◆ REQUIRED WORK: Continue the dated blog posts of theological quotations, beginning after the last sentence shown.

Wednesday, November 16, 2016

Rusty Reno on public theology

"We should speak boldly in the prophetic mode, trenchantly in the critic mode, but tentatively in the political.  And we should speak with generosity to those who draw different conclusions about what course of action, here and now, in our always compromised circumstances, best serve God's purposes in public life."

     Rusty Reno, "Public theology," First things no. 268 (December 2016): 6 (4-6).

Tuesday, November 15, 2016

"If only we had one example in the Bible of God creating a faith out of nothing in this way!"

"Wenn wir nur in der biblischen Literatur irgend ein Beispiel eines solchen von Gott aus dem Nichts geschaffenen Glaubens hätten!"

     Karl Barth, CD IV/1, 340 =KD IV/1, 375, on the belief in a "parthenogenesis of faith without any external cause" (339) required of those who would deny that the subjective faith of the disciples was grounded in an objective Resurrection of Jesus Christ from the dead.

Sunday, November 13, 2016

Pity for "the blindness of those who advance authority alone as proof in physics instead of reason or experiment, and . . . horror at the wickedness of others who use reason alone in theology instead of the authority of Scripture and the Fathers."

◆ AVAILABLE DATA:
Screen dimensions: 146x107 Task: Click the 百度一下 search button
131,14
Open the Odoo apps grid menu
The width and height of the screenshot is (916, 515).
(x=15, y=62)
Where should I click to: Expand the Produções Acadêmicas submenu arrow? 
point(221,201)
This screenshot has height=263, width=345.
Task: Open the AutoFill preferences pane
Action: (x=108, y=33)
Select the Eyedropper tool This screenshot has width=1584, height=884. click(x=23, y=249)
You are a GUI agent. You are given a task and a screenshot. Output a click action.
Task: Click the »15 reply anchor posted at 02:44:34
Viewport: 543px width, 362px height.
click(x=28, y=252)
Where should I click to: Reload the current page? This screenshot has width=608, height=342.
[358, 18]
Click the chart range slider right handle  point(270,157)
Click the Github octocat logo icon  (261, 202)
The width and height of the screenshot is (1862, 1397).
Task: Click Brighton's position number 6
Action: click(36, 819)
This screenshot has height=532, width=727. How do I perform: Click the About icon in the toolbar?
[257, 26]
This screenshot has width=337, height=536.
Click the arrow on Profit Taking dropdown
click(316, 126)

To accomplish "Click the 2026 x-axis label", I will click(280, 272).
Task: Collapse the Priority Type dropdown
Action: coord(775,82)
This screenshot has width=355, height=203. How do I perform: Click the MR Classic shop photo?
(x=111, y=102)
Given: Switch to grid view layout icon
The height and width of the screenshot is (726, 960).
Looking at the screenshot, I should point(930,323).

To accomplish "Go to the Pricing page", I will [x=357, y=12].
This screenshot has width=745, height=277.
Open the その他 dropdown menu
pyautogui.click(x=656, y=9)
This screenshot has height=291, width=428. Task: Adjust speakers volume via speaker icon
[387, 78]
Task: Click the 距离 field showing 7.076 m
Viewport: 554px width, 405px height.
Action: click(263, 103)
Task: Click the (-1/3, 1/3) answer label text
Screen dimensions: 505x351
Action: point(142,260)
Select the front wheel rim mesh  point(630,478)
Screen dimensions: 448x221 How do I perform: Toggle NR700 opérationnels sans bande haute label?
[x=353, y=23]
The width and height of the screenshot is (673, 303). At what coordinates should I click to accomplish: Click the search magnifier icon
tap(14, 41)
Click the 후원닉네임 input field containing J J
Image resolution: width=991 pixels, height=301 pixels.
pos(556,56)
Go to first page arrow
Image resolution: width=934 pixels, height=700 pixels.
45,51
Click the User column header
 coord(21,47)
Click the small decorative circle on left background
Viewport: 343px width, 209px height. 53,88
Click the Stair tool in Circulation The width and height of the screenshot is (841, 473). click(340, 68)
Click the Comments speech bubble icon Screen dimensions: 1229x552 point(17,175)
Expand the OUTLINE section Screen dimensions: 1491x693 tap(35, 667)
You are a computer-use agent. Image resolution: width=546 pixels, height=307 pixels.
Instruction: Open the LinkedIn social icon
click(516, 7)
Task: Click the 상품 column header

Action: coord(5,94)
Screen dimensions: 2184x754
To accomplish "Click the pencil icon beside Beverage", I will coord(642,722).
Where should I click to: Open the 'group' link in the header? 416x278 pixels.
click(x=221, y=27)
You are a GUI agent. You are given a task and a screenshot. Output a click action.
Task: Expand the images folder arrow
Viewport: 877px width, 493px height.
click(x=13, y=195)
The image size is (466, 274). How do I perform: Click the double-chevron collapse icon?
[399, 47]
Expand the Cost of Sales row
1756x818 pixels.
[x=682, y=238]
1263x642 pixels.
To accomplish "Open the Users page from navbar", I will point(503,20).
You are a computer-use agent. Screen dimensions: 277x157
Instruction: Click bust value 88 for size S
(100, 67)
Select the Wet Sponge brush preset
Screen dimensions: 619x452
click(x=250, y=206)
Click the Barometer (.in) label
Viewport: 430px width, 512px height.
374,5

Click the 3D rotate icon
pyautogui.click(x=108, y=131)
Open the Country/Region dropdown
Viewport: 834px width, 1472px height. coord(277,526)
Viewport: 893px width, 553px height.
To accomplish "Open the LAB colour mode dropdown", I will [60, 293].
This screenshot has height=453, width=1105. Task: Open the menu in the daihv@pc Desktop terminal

◆ TASK OUTPUT:
"Authority alone can give us light on such matters.  But it is in theology that authority has its chief weight because there it is inseparable from truth, which we know only through it; so that to give absolute certainty to things which reason can least grasp, it is sufficient to point them out in Holy Scripture (as, to show the uncertainty of the most probable things, we need only point out that they are not included there); because the principles of theology are above nature and reason, and the mind of man, too feeble to reach them by its own efforts, can arrive at this highest knowledge only if carried there by an all-powerful and supernatural force.
     "It is quite otherwise with subjects accessible to sense or reasoning:  here authority is useless, only reason can know them.  Authority and reason have their separate rights:  a moment ago one had all the advantage; here the other is queen in her turn.  But since subjects of this kind are suited to the mind's reach, it has perfect freedom to concern itself with them; its inexhaustible fertility produces continually, and its discoveries can be at once without end and without interruption...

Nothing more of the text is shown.